*THE TASK*
Return the following data line for line, unchanged in wording, spacing, and punctuation.

*EXTRACTED INFORMATION*

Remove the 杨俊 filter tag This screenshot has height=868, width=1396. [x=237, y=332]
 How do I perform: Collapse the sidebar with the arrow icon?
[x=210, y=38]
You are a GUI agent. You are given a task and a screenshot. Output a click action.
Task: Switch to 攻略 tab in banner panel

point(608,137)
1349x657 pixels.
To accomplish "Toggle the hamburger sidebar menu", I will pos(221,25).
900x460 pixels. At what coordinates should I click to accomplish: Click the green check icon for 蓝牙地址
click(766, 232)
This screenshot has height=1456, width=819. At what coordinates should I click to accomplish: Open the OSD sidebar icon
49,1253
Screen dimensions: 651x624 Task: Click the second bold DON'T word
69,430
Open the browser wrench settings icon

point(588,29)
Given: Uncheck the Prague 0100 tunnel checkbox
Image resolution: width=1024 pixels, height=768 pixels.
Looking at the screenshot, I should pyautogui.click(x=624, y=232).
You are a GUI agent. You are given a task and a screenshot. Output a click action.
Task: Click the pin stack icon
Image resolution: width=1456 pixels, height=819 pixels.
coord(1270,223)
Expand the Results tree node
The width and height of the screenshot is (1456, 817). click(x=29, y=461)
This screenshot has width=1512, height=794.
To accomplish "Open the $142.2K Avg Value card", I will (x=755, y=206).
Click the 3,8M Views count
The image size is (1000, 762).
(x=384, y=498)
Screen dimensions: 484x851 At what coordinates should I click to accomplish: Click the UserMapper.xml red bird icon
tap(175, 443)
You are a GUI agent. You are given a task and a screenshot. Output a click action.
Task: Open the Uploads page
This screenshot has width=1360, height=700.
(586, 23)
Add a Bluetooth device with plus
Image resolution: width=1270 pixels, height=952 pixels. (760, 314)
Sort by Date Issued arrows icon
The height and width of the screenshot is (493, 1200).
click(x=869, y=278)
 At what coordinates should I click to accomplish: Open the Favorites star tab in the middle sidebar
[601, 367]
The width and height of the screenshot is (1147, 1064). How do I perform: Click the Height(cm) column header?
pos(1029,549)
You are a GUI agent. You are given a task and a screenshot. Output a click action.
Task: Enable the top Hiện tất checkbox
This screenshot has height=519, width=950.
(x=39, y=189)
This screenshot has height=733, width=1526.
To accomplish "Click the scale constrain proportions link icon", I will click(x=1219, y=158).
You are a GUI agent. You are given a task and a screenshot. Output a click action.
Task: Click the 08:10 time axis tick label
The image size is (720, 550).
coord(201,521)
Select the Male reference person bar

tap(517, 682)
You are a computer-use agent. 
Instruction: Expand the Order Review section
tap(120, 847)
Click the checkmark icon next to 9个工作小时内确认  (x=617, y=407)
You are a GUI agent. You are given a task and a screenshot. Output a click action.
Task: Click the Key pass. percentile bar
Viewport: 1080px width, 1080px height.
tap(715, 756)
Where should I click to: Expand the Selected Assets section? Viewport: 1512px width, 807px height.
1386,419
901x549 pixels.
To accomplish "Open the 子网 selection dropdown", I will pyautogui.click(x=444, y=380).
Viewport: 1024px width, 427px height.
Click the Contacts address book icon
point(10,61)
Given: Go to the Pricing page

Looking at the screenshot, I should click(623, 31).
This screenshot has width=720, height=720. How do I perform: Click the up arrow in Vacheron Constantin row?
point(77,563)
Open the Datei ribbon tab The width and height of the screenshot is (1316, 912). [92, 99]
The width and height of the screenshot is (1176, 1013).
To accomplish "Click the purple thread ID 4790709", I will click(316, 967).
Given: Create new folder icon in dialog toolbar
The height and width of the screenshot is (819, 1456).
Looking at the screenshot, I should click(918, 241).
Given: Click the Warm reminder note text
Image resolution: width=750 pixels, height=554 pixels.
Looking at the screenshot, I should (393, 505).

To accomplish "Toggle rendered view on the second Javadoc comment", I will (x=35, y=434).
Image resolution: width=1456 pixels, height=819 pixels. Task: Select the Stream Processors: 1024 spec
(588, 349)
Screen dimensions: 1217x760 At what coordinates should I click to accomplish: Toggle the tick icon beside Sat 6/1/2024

*CORRECT RESPONSE*
Remove the 杨俊 filter tag This screenshot has height=868, width=1396. [x=237, y=332]
 How do I perform: Collapse the sidebar with the arrow icon?
[x=210, y=38]
You are a GUI agent. You are given a task and a screenshot. Output a click action.
Task: Switch to 攻略 tab in banner panel

point(608,137)
1349x657 pixels.
To accomplish "Toggle the hamburger sidebar menu", I will pos(221,25).
900x460 pixels. At what coordinates should I click to accomplish: Click the green check icon for 蓝牙地址
click(766, 232)
This screenshot has height=1456, width=819. At what coordinates should I click to accomplish: Open the OSD sidebar icon
49,1253
Screen dimensions: 651x624 Task: Click the second bold DON'T word
69,430
Open the browser wrench settings icon

point(588,29)
Given: Uncheck the Prague 0100 tunnel checkbox
Image resolution: width=1024 pixels, height=768 pixels.
Looking at the screenshot, I should pyautogui.click(x=624, y=232).
You are a GUI agent. You are given a task and a screenshot. Output a click action.
Task: Click the pin stack icon
Image resolution: width=1456 pixels, height=819 pixels.
coord(1270,223)
Expand the Results tree node
The width and height of the screenshot is (1456, 817). click(x=29, y=461)
This screenshot has width=1512, height=794.
To accomplish "Open the $142.2K Avg Value card", I will (x=755, y=206).
Click the 3,8M Views count
The image size is (1000, 762).
(x=384, y=498)
Screen dimensions: 484x851 At what coordinates should I click to accomplish: Click the UserMapper.xml red bird icon
tap(175, 443)
You are a GUI agent. You are given a task and a screenshot. Output a click action.
Task: Open the Uploads page
This screenshot has width=1360, height=700.
(586, 23)
Add a Bluetooth device with plus
Image resolution: width=1270 pixels, height=952 pixels. (760, 314)
Sort by Date Issued arrows icon
The height and width of the screenshot is (493, 1200).
click(x=869, y=278)
 At what coordinates should I click to accomplish: Open the Favorites star tab in the middle sidebar
[601, 367]
The width and height of the screenshot is (1147, 1064). How do I perform: Click the Height(cm) column header?
pos(1029,549)
You are a GUI agent. You are given a task and a screenshot. Output a click action.
Task: Enable the top Hiện tất checkbox
This screenshot has height=519, width=950.
(x=39, y=189)
This screenshot has height=733, width=1526.
To accomplish "Click the scale constrain proportions link icon", I will click(x=1219, y=158).
You are a GUI agent. You are given a task and a screenshot. Output a click action.
Task: Click the 08:10 time axis tick label
The image size is (720, 550).
coord(201,521)
Select the Male reference person bar

tap(517, 682)
You are a computer-use agent. 
Instruction: Expand the Order Review section
tap(120, 847)
Click the checkmark icon next to 9个工作小时内确认  (x=617, y=407)
You are a GUI agent. You are given a task and a screenshot. Output a click action.
Task: Click the Key pass. percentile bar
Viewport: 1080px width, 1080px height.
tap(715, 756)
Where should I click to: Expand the Selected Assets section? Viewport: 1512px width, 807px height.
1386,419
901x549 pixels.
To accomplish "Open the 子网 selection dropdown", I will pyautogui.click(x=444, y=380).
Viewport: 1024px width, 427px height.
Click the Contacts address book icon
point(10,61)
Given: Go to the Pricing page

Looking at the screenshot, I should click(623, 31).
This screenshot has width=720, height=720. How do I perform: Click the up arrow in Vacheron Constantin row?
point(77,563)
Open the Datei ribbon tab The width and height of the screenshot is (1316, 912). [92, 99]
The width and height of the screenshot is (1176, 1013).
To accomplish "Click the purple thread ID 4790709", I will click(316, 967).
Given: Create new folder icon in dialog toolbar
The height and width of the screenshot is (819, 1456).
Looking at the screenshot, I should click(918, 241).
Given: Click the Warm reminder note text
Image resolution: width=750 pixels, height=554 pixels.
Looking at the screenshot, I should (393, 505).

To accomplish "Toggle rendered view on the second Javadoc comment", I will (x=35, y=434).
Image resolution: width=1456 pixels, height=819 pixels. Task: Select the Stream Processors: 1024 spec
(588, 349)
Screen dimensions: 1217x760 At what coordinates should I click to accomplish: Toggle the tick icon beside Sat 6/1/2024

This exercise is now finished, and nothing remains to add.